2nd one the same, for the second of the very elderly couple (non-immediate family of dh) to die.

Neither was remotely religious, and didn’t want any fuss, so both times we’ve taken a bottle of wine and nibbles, and arranged the chairs in a circle in the chapel - only 6 or 7 of us both times - and had a mini party plus a ‘reminiscences’ session, plus of course raising a glass to the departed in their coffin.
Neither time have the crem staff turned a hair - in fact this time someone opened the door at one point to say there was no other funeral for a while, so please carry on, if we liked.

Growing0ldDisgracefully Tue 26-Jul-22 16:48:50

I like that there is the choice of expressing and celebrating the deceased, rather than having something religious when the deceased may not have been so inclined.
My Mum had been very involved during her life with the Girl Guides and putting on an annual pantomime, so she was played in to a medley of pantomime tunes, and at the end played out with 'Taps', the song always sung in the evening at Guide camps.
Last Monday (yes, the hottest day of the year) was the funeral of a good friend in our biker community. He was played in by Highway to Hell (very appropriate words for bikers), Knocking on Heaven's Door, and played out to Bat Out of Hell. We formed a motorcycle escorts for him to the crem (how hot were we in leathers etc!), and the wake was bacon butties, chips and beer, and donations to the Children's Hospice, a charity we all support by an annual Santas on a Bike ride. Extremely appropriate arrangements by his family, and reflecting our friend's life perfectly.

GrauntyHelen Tue 26-Jul-22 16:42:53

It saddens me that so many think that a "religious service" cannot also be personal with lots of family input Any service I ever conduct is exactly that

Paperbackwriter Tue 26-Jul-22 16:34:57

The maddest one I went to was for my neighbour, Trevor Baylis, who'd invented the wind-up radio. Another neighbour, a carpenter, built the coffin which was a bright yellow replica of the original radio. No undertakers were involved, and he was driven to the crem in the back of his own old Range Rover with the boot propped open as the coffin was a bit long. There were two motorbike outriders and the rest of us followed in a pair of red double decker buses.

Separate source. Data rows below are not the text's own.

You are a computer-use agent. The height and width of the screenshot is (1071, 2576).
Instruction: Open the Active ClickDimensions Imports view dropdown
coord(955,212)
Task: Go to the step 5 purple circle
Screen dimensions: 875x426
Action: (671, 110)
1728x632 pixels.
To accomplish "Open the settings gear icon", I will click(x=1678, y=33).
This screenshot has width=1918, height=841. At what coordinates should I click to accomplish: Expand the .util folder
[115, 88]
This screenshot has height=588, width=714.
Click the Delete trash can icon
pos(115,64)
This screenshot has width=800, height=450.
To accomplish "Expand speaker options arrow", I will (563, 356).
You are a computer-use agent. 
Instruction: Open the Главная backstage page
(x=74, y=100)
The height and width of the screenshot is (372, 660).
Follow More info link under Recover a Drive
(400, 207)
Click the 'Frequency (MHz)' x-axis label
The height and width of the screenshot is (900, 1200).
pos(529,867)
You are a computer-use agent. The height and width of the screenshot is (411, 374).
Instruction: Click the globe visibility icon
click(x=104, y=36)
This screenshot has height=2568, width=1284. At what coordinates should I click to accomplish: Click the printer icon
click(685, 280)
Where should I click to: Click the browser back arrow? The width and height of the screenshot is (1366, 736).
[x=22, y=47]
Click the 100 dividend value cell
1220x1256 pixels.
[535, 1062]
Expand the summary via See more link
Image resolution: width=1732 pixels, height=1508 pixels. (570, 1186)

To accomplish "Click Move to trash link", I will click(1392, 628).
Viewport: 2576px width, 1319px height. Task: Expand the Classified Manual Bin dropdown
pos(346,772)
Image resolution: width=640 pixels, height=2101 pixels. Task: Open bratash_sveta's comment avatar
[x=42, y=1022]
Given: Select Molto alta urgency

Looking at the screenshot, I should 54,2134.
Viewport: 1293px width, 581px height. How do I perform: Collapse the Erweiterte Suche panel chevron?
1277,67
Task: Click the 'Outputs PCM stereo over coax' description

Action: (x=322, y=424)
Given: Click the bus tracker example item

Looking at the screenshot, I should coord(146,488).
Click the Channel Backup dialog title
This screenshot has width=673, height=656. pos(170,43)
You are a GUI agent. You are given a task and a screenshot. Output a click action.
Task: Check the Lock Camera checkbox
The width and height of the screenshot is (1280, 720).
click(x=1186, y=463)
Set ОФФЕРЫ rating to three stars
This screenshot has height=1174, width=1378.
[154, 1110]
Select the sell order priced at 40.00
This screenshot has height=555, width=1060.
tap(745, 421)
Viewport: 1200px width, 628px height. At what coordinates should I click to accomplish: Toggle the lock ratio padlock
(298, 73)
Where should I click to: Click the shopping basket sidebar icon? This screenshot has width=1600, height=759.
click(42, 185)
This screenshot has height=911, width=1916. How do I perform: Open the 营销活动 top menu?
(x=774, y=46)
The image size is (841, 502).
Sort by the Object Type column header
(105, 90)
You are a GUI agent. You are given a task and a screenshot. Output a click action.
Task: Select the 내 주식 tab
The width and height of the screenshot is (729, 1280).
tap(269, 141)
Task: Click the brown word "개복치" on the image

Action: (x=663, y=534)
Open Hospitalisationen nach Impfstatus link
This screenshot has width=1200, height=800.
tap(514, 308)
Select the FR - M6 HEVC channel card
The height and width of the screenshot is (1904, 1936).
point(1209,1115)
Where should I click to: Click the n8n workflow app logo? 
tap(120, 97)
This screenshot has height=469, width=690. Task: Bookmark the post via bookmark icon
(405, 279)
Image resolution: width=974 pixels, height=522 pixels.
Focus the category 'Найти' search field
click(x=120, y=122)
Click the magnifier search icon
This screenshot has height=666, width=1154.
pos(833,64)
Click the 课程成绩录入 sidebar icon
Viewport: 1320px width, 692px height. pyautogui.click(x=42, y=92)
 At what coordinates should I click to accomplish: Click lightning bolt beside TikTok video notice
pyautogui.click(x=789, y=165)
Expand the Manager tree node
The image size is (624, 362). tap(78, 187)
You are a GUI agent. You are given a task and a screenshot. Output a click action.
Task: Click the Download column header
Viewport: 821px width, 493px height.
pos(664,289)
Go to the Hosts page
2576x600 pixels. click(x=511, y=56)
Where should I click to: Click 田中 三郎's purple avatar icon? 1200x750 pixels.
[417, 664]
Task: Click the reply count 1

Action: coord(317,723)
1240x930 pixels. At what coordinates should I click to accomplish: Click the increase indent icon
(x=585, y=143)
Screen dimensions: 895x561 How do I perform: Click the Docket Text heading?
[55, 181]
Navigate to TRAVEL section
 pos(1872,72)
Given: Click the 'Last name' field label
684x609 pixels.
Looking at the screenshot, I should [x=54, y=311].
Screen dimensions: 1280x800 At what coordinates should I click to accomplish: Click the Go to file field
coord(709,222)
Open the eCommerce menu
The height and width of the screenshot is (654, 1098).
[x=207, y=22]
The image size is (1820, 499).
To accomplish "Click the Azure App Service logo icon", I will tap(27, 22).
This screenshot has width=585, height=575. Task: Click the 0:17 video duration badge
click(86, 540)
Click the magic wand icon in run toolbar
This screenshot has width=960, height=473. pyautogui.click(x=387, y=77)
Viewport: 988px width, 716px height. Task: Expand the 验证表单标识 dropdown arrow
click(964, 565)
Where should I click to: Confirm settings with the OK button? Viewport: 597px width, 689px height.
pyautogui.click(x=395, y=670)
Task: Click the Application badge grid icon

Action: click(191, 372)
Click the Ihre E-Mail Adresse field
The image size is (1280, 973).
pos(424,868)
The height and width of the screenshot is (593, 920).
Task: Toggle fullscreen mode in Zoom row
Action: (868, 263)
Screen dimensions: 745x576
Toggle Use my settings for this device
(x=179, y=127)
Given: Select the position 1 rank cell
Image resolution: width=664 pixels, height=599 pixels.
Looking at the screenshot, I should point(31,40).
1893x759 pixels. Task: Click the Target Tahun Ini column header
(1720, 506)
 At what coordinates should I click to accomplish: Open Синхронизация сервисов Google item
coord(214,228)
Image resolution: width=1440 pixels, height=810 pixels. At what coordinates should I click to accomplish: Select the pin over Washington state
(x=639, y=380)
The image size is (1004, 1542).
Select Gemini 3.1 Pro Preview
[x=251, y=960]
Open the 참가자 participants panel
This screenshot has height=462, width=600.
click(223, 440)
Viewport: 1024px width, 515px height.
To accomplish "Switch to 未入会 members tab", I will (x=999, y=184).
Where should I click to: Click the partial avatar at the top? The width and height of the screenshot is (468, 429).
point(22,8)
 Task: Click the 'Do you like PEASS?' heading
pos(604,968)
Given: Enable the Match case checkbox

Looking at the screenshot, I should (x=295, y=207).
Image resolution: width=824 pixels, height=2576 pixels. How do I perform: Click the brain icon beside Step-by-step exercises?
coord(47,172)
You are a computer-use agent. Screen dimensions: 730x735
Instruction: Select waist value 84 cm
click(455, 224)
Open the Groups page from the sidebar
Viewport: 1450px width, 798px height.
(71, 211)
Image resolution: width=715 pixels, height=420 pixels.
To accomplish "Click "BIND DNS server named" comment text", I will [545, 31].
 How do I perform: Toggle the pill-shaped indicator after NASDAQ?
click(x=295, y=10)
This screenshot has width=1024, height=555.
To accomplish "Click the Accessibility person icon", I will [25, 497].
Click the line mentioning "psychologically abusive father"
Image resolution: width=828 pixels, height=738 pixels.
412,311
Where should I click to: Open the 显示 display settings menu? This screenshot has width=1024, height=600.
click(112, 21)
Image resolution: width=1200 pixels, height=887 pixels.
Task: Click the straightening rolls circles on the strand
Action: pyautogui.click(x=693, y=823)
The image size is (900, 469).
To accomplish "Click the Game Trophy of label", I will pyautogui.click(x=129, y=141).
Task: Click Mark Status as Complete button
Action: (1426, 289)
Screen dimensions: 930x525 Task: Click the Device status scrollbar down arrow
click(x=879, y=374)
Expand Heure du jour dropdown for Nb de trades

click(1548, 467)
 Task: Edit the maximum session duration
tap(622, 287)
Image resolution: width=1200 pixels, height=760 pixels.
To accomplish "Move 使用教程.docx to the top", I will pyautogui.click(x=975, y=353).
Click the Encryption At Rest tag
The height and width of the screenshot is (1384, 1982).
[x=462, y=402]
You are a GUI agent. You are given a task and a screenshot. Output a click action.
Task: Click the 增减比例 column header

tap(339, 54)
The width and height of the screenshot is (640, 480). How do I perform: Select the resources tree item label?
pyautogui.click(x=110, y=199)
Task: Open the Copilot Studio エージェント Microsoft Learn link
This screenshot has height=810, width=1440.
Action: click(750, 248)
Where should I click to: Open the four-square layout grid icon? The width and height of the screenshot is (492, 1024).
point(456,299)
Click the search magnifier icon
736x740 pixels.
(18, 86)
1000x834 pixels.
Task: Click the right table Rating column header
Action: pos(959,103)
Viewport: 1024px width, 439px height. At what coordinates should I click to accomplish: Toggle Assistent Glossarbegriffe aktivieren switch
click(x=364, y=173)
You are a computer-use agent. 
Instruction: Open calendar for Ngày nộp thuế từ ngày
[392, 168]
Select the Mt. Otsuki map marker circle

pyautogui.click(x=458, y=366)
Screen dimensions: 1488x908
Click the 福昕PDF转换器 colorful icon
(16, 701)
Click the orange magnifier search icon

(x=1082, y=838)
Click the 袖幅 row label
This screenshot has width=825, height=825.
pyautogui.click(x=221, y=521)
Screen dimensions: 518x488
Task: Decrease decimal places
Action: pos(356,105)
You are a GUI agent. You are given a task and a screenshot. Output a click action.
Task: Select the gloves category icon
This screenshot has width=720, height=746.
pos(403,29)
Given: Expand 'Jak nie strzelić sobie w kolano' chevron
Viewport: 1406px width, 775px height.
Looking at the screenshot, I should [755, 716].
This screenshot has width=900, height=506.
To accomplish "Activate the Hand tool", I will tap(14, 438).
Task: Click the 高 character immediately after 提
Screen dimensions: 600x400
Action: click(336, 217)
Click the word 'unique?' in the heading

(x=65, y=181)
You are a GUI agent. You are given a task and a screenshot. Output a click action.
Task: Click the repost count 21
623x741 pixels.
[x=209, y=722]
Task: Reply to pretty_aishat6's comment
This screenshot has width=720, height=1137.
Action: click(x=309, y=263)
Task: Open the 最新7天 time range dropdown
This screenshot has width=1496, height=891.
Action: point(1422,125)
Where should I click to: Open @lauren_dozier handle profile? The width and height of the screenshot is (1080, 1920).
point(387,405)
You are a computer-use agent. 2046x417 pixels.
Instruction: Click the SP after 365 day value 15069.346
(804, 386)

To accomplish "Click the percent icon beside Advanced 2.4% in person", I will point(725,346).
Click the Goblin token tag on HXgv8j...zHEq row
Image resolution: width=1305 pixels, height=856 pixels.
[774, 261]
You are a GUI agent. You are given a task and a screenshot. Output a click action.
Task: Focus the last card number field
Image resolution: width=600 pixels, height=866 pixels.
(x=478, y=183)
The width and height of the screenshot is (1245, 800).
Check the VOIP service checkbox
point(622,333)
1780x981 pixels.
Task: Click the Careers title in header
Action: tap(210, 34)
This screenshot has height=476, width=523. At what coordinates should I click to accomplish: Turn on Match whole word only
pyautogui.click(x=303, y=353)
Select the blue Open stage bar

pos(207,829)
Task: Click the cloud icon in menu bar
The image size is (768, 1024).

oodles Tue 26-Jul-22 16:15:37

@Treetops05 that sounds sad. I wonder could you do what you want anyway not as a memorial event but a come and support me and we'll have a nice tea and talk about how I feel. Call it a belated birthday party maybe. Or if there is house clearing to do and mementos to share, call it a house clearing party and pay for it out of his estate. As someone said up the thread, funerals are for the living as much as for the dead, you'll have done what he wanted with regard to no funeral.
Someone else said she had planned her funeral to give her solace, but told her family to tear up the plan if they wanted and do what gives them solace
It's important to be able to talk about your lost relatives if that will help you. My Mum went during lockdown and we couldn't havae a tea afterwards, which was a big shame, as it had been so good to be able to meet people and have the chance to chat after Dad's

Anneeba Tue 26-Jul-22 16:00:13

Quaker style gatherings always seem to give those who wish to speak the chance, whilst any who don't are not obliged to. We ran out own services for DH's father and my mum's was a zoom meeting in lockdown. Nevertheless I would have done exactly the same for her but hugs afterwards would have been so nice with all the family. Grandchildren and I read things we had written, her favourite music was played and then a year later we had a gap in lockdown so we're able to all meet up and let her and my brother's ashes mingle together as they floated across the North Sea.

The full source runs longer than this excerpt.